> Problem details
In the copy, include every entry exactly but none of the images.

========================================

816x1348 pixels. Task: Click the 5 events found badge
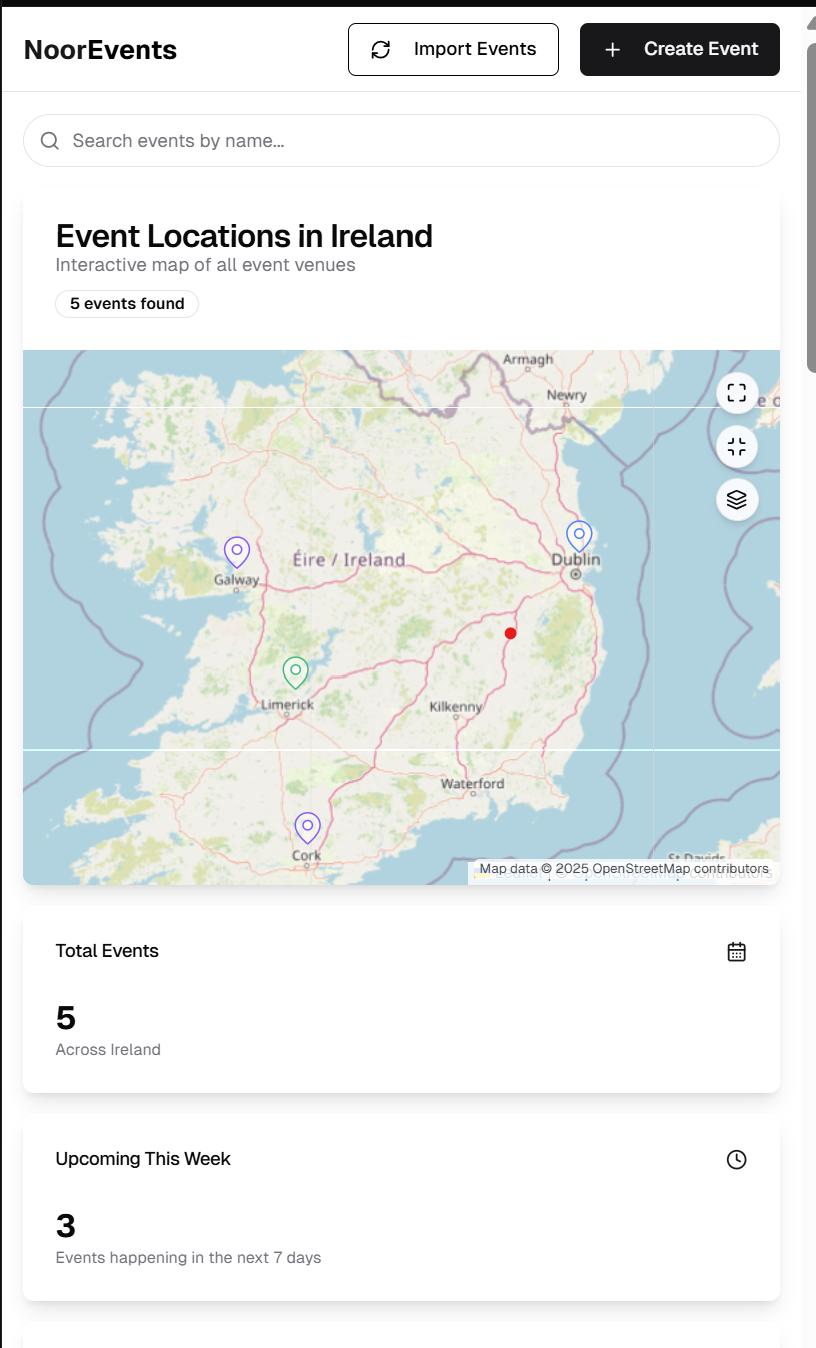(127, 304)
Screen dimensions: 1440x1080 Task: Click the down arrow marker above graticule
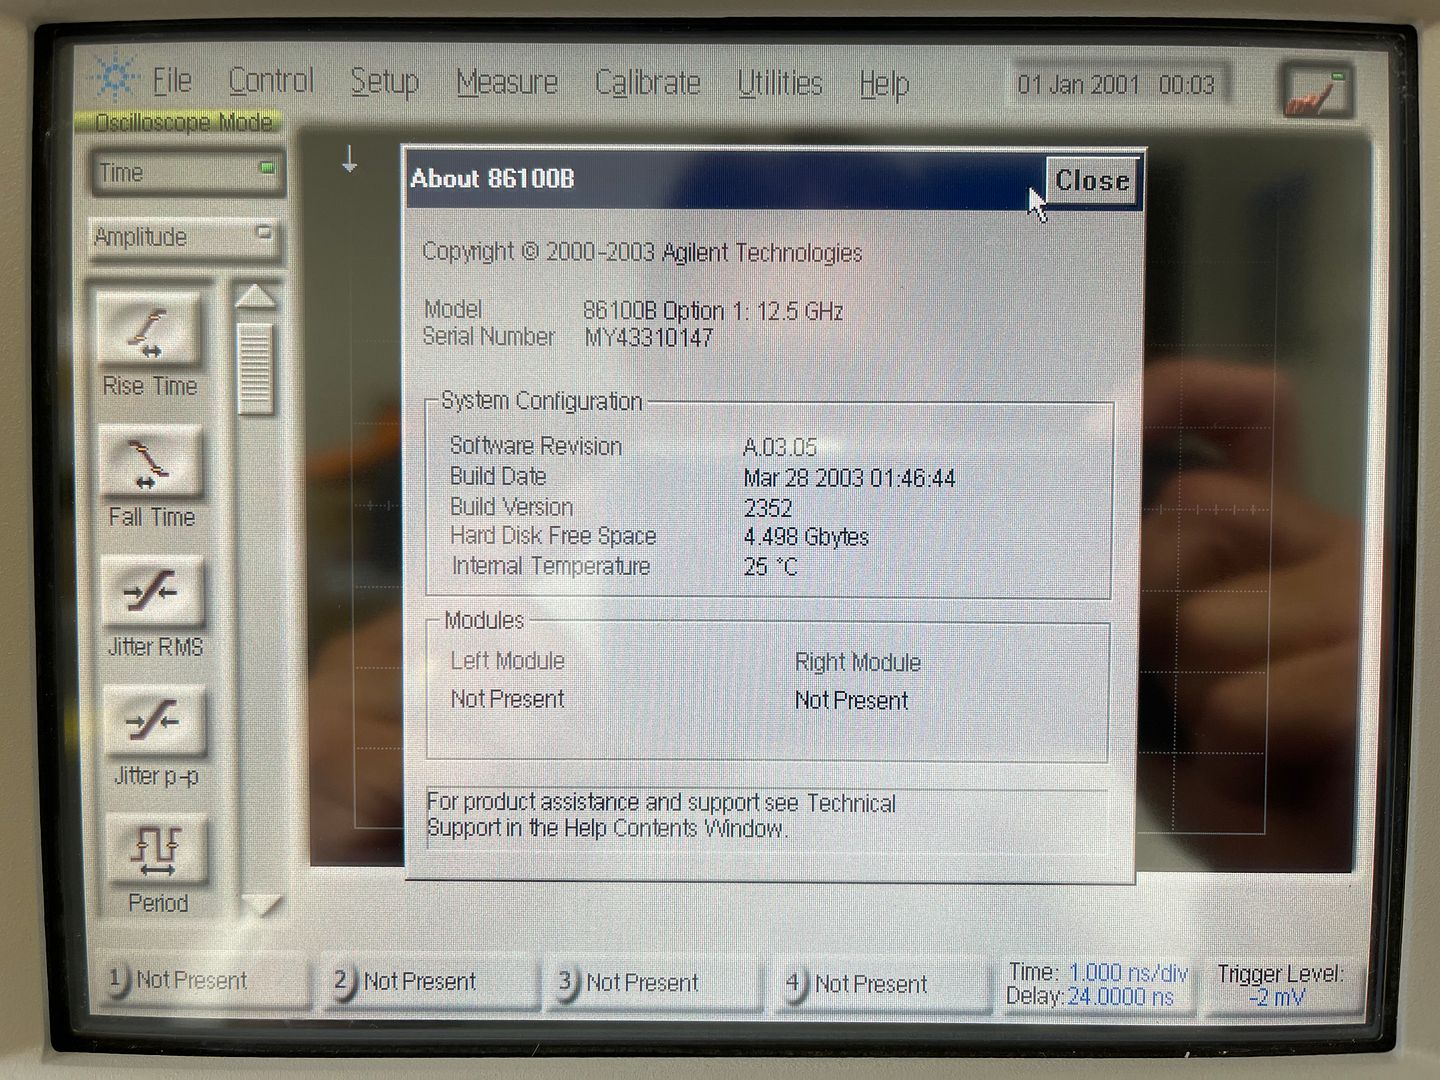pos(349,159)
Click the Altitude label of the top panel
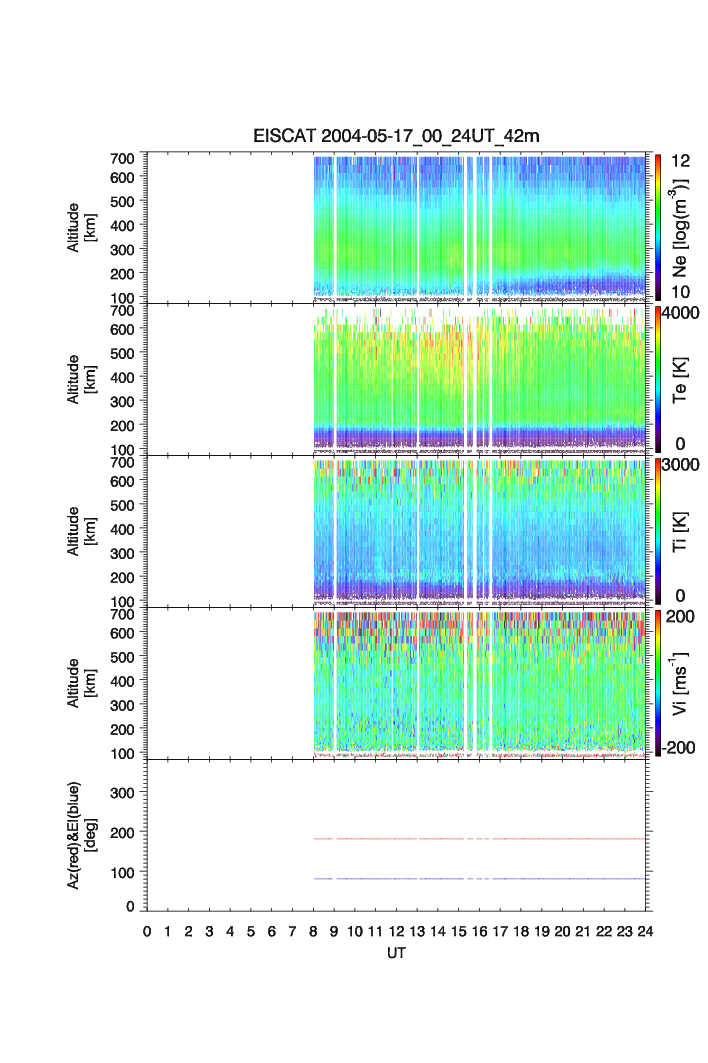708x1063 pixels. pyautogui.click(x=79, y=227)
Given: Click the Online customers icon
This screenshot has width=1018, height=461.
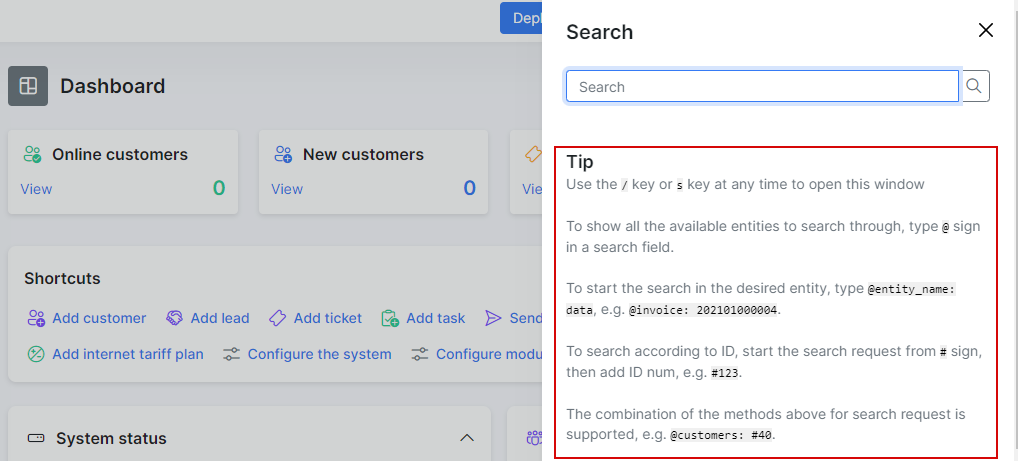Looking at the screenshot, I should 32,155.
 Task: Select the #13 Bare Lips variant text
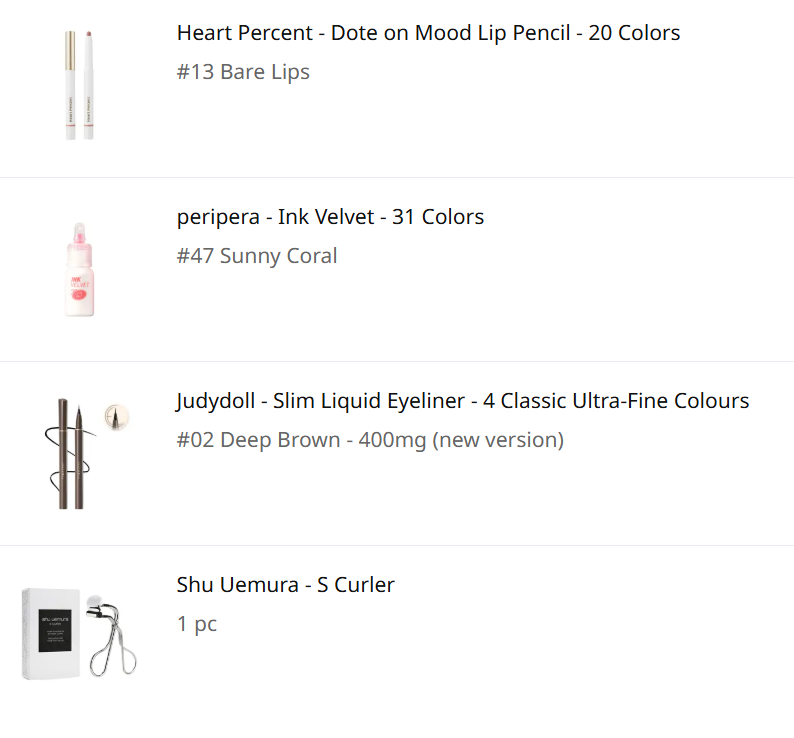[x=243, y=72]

========================================

> Problem solution
816x1348 pixels. Task: Click the 5 events found badge
(127, 304)
Screen dimensions: 1440x1080 Task: Click the down arrow marker above graticule
pos(349,159)
Click the Altitude label of the top panel
708x1063 pixels. pyautogui.click(x=79, y=227)
Given: Click the Online customers icon
This screenshot has width=1018, height=461.
Looking at the screenshot, I should 32,155.
 Task: Select the #13 Bare Lips variant text
[x=243, y=72]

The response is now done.